Ben Reed’s employer just closed their doors, so he’s looking for a job..
Okay, I’m getting a several hundred messages a day to my sourceforge email address, most of them are neither spam, nor virii, but are bounces of spam and virii. I really wish people would simply delete any virii they find in incoming mail. If it is a virus it has a forged “from” header, simple as that, do not bounce the darn thing.
In good news, I am now 5 months without a smoke, but if you fools keep bouncing spam and virii back to me I may have to send you free packages of cigarettes.
New Mobile Phone
Got a new phone! It takes movies
It does other stuff too, of course.
You can talk on it and stuff, you can take pictures. It does videophone
type things.
I like it.
The movie is of Jessica, of course. Took it last night with my phone.
Wow! I surprised myself. I didn’t really believe that I could give up smoking for more than a day or two,
having been a smoker most of my life. I smoked for 22 years, which I figure means I had about 200,000 cigarettes,
spent nearly U.S. $20,000 and shortened my life.
We’ll see if I can continue, I still spend a large amount of time thinking about smoking, but am able to concentrate
for more than 5 minutes at a time again (I couldn’t for a while, just kept thinking about how much I wanted to smoke).
So I was always annoyed by the way dlcompat
used to just leak. Then one day a couple of months ago, I said to myself “Hey, just add a call to atexit(3) and put in some cleanup code”.
I figured that it would be safe to deallocate everything then, after all we are in exit(), nothing could possibly call dlopen/dlclose/dlerror/dlsym from there right?
WRONG!
I discovered today that it is indeed possible to call dl functions after exit() has been called.

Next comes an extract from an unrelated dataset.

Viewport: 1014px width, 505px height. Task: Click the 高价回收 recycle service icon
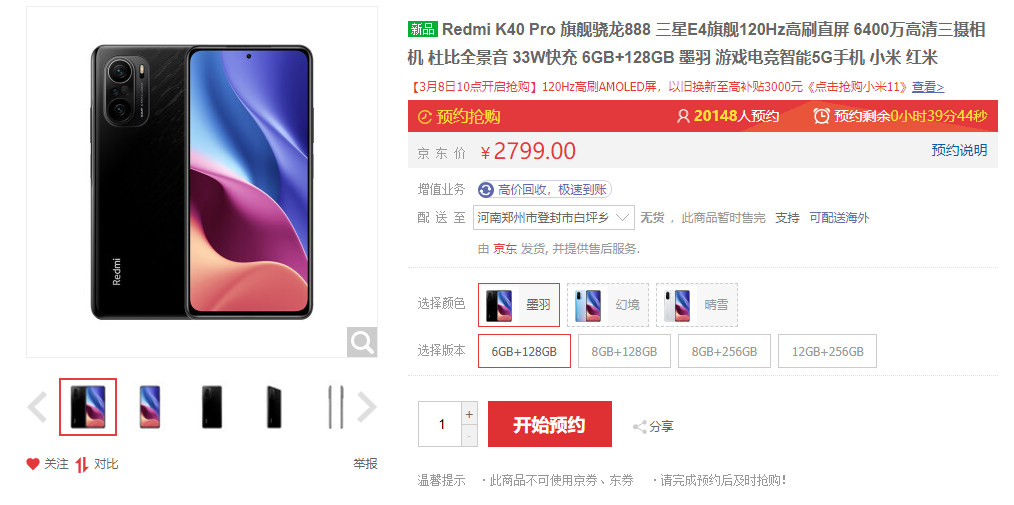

C++ static destructors can be called after I do my cleaning in dlcompat_cleanup. So, exit calls dlcompat_cleanup which deallocates all it’s malloc’d blocks and the pthread locks etc. exit then proceeds to call
the c++ static destructors which call dlclose, at which point dlcompat barfs all kinds of ugly stuff before it dies rather vocally.
So now I guss I have to go patch dlcompat to leak again. Sometimes it is better to leak
than have something squat on your head and do a big poop.
Well it has taken a little while, but I finally have a working Mac OS X 10.2 install again.
Time to get fink up to date and update my packages this week, then with a bit of luck
I will be able to help out drm and jfm with the gcc-3.3 fink updates.
I am now a libtool co-maintainer.
That is pretty cool. I get a commit if approved by another maintainer or if 72 hours pass
without comment on my patches. Beats the hell out of waiting for what certainly feels like forever for someone to commit my patches.
On the downside, of course, is that I am now one of the people that patch submitters
are going to be mad at for not committing their patches as soon as they post them to the mailing list.
I used to think that it was a relatively easy process, but it is a little harder than
I originally thought.
Got to make sure the patch does what it says, try your best to ensure it breaks nothing,
and, of course, test the thing on as many systems as possible.
No wonder it took forever for my patches to be applied.